> **Wymaganie**: Przepisz wiersze danych od początku aż do wiersza zawierającego „Pick Cusco (PE)” włącznie, zamieniając „Instruction” na „Command” i nie zmieniając niczego poza tym.

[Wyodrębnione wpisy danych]
——

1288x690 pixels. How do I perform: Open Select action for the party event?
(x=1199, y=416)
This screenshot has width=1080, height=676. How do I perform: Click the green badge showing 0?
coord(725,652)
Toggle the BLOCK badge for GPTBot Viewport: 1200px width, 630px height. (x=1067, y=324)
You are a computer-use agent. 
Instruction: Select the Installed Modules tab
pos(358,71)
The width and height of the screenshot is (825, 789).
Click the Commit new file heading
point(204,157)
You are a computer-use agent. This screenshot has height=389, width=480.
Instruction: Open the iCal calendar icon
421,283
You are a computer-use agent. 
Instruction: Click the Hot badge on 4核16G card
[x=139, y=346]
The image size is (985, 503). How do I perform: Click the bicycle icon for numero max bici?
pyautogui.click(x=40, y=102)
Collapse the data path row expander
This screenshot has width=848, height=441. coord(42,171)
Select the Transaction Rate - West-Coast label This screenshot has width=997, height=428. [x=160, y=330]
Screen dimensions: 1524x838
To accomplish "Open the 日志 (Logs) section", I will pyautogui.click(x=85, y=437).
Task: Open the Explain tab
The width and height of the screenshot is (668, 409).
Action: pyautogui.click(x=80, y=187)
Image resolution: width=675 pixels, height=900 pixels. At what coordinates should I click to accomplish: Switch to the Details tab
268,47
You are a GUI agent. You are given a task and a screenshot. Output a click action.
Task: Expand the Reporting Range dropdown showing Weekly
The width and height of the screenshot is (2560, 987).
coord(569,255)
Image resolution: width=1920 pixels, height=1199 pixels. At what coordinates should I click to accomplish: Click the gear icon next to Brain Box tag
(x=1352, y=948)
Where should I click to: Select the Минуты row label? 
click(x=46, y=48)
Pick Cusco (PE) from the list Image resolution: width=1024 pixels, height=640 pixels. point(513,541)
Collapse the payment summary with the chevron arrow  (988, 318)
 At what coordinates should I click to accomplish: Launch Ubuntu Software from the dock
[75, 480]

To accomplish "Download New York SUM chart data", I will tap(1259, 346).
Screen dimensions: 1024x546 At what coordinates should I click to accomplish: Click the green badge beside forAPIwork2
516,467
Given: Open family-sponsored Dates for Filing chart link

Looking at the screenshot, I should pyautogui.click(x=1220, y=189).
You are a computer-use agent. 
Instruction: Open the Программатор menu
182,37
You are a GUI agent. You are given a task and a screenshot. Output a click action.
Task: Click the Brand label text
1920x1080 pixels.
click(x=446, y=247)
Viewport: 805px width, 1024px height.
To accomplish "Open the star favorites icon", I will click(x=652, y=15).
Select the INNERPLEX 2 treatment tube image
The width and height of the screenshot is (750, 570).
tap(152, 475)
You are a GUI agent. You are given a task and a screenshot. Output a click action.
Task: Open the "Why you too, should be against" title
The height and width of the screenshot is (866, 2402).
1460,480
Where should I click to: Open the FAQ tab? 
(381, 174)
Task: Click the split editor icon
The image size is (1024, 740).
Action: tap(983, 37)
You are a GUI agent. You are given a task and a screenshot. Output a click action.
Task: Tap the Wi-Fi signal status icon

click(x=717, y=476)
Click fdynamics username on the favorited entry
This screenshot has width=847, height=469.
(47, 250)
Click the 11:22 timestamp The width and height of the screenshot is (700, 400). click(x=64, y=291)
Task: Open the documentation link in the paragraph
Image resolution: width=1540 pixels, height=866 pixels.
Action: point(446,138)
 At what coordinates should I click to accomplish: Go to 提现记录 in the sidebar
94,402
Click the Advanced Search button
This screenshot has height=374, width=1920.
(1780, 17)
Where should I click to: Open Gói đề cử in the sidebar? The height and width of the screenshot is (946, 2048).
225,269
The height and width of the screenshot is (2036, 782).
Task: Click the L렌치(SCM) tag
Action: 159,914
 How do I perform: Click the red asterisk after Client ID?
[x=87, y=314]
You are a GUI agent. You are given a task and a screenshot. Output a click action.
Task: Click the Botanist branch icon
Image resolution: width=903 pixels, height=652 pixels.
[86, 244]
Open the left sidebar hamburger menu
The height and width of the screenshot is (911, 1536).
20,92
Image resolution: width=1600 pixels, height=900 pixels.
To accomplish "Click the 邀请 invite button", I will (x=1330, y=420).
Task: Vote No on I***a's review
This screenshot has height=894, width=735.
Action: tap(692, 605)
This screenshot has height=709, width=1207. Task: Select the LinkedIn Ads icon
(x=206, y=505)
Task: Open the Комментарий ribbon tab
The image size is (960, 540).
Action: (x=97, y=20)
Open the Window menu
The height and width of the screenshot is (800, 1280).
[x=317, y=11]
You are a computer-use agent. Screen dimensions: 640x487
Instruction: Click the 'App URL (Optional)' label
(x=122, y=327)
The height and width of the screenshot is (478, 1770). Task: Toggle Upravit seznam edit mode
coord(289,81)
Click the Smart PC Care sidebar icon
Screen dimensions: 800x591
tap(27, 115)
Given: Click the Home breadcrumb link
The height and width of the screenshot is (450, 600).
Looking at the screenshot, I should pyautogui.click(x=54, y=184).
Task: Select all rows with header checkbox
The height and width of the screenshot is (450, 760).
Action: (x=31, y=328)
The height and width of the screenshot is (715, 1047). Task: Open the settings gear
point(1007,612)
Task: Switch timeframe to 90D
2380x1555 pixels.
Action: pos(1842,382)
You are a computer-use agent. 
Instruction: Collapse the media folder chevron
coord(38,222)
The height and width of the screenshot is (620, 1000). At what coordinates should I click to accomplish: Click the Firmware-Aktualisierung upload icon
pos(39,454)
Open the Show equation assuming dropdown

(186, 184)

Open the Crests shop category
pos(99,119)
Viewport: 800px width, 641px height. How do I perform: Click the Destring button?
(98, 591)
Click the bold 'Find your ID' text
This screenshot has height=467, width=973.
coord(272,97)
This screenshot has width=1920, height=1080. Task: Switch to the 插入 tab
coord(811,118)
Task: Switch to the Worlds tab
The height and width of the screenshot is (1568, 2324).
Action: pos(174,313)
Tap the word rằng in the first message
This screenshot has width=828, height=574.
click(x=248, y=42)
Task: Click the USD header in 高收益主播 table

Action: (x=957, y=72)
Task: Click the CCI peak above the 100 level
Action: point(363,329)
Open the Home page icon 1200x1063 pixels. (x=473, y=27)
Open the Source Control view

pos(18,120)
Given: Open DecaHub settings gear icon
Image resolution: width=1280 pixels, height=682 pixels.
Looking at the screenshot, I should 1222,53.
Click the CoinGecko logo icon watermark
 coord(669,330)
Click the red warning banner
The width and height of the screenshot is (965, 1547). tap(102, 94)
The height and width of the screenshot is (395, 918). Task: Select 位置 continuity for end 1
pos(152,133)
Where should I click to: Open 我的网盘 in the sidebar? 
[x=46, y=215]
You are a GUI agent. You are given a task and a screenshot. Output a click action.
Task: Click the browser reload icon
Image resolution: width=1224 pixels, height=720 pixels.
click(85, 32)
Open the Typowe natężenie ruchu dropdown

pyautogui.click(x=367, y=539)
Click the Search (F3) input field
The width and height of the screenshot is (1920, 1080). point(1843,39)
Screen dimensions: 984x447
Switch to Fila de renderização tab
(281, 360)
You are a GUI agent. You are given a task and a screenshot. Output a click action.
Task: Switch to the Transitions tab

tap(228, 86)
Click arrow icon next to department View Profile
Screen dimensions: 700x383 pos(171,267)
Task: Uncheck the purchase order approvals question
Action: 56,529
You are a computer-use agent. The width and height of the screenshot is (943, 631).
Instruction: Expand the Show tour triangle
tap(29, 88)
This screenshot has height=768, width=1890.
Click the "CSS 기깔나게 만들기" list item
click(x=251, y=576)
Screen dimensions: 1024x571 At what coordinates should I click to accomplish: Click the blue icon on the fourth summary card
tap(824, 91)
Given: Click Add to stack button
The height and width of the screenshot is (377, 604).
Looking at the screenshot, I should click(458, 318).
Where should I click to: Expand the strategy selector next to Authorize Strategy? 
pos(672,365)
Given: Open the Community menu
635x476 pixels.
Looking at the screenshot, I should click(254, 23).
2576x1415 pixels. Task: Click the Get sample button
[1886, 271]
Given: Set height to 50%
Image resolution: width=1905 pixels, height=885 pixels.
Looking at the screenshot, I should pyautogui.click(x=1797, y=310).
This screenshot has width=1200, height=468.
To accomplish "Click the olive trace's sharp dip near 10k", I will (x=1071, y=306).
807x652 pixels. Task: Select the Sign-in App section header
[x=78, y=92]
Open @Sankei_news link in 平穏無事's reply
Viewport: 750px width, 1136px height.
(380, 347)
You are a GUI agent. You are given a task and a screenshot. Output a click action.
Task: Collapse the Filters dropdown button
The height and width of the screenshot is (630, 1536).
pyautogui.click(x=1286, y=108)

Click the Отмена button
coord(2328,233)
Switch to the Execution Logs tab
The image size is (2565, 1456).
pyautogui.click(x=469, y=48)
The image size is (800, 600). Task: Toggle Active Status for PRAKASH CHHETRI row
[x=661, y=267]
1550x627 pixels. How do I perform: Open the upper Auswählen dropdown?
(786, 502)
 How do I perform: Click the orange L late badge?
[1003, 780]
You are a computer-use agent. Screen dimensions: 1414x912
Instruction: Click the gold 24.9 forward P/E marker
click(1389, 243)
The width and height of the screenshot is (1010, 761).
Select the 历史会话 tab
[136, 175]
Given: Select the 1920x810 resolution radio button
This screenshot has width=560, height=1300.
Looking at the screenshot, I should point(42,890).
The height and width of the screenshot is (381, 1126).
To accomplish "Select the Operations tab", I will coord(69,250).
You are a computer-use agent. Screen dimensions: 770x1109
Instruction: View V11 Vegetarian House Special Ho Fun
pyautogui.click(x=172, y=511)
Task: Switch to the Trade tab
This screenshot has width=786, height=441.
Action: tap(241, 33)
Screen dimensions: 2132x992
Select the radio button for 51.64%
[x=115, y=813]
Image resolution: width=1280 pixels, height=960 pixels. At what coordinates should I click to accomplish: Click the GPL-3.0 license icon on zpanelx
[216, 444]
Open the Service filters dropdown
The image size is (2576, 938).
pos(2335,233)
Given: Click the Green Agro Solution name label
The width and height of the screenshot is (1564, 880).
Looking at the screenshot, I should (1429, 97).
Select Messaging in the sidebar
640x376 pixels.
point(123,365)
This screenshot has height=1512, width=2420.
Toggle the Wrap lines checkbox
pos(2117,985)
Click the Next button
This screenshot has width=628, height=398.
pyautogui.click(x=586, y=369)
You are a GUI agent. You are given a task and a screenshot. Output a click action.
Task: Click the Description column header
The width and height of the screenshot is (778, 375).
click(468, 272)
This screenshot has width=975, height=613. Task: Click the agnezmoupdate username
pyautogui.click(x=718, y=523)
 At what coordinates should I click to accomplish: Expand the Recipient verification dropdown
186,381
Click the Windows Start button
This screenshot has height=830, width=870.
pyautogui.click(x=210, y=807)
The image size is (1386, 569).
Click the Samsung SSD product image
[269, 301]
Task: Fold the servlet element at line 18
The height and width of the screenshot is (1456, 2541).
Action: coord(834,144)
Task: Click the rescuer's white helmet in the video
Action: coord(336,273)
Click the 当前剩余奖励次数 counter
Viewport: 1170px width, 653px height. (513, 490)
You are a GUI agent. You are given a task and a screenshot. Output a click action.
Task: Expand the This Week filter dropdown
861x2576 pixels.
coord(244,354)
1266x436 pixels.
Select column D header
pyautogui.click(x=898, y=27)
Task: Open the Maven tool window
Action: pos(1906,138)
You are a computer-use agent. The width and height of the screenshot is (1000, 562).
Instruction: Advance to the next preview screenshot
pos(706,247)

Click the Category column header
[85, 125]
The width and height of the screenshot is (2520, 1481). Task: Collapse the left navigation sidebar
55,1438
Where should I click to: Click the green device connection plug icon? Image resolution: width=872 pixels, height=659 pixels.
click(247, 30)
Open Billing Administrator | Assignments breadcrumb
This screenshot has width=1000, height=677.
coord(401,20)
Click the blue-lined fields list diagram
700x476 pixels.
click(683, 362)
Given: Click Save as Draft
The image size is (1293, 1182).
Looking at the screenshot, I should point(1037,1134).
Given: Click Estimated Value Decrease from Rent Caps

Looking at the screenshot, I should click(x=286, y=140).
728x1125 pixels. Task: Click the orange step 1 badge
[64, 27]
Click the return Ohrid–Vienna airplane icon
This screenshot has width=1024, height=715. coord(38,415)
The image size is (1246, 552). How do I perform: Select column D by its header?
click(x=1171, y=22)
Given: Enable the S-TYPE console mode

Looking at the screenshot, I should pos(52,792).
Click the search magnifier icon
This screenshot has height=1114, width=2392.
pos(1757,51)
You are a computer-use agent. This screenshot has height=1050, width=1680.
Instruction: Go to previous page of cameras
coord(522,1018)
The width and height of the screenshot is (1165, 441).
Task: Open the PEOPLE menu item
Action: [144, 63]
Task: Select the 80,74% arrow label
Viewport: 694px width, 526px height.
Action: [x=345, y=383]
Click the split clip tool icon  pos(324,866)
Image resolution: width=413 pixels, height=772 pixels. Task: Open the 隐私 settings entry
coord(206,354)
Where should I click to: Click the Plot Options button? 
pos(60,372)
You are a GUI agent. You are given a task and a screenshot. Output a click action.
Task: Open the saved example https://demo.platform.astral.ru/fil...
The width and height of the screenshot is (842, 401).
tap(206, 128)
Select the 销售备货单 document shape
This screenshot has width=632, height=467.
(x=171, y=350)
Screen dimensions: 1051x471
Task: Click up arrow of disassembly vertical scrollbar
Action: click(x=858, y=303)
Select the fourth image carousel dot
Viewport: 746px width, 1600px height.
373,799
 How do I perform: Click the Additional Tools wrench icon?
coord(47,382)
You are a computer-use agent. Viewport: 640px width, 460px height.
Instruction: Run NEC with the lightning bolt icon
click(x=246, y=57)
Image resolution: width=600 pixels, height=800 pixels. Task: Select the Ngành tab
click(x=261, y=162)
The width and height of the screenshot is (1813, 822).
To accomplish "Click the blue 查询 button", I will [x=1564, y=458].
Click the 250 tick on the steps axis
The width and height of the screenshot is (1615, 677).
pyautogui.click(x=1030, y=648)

——

> **Rozwiązanie zadania**:
1288x690 pixels. How do I perform: Open Select action for the party event?
(x=1199, y=416)
This screenshot has width=1080, height=676. How do I perform: Click the green badge showing 0?
coord(725,652)
Toggle the BLOCK badge for GPTBot Viewport: 1200px width, 630px height. (x=1067, y=324)
You are a computer-use agent. 
Command: Select the Installed Modules tab
pos(358,71)
The width and height of the screenshot is (825, 789).
Click the Commit new file heading
point(204,157)
You are a computer-use agent. This screenshot has height=389, width=480.
Command: Open the iCal calendar icon
421,283
You are a computer-use agent. 
Command: Click the Hot badge on 4核16G card
[x=139, y=346]
The image size is (985, 503). How do I perform: Click the bicycle icon for numero max bici?
pyautogui.click(x=40, y=102)
Collapse the data path row expander
This screenshot has width=848, height=441. coord(42,171)
Select the Transaction Rate - West-Coast label This screenshot has width=997, height=428. [x=160, y=330]
Screen dimensions: 1524x838
To accomplish "Open the 日志 (Logs) section", I will pyautogui.click(x=85, y=437).
Task: Open the Explain tab
The width and height of the screenshot is (668, 409).
Action: pyautogui.click(x=80, y=187)
Image resolution: width=675 pixels, height=900 pixels. At what coordinates should I click to accomplish: Switch to the Details tab
268,47
You are a GUI agent. You are given a task and a screenshot. Output a click action.
Task: Expand the Reporting Range dropdown showing Weekly
The width and height of the screenshot is (2560, 987).
coord(569,255)
Image resolution: width=1920 pixels, height=1199 pixels. At what coordinates should I click to accomplish: Click the gear icon next to Brain Box tag
(x=1352, y=948)
Where should I click to: Select the Минуты row label? 
click(x=46, y=48)
Pick Cusco (PE) from the list Image resolution: width=1024 pixels, height=640 pixels. point(513,541)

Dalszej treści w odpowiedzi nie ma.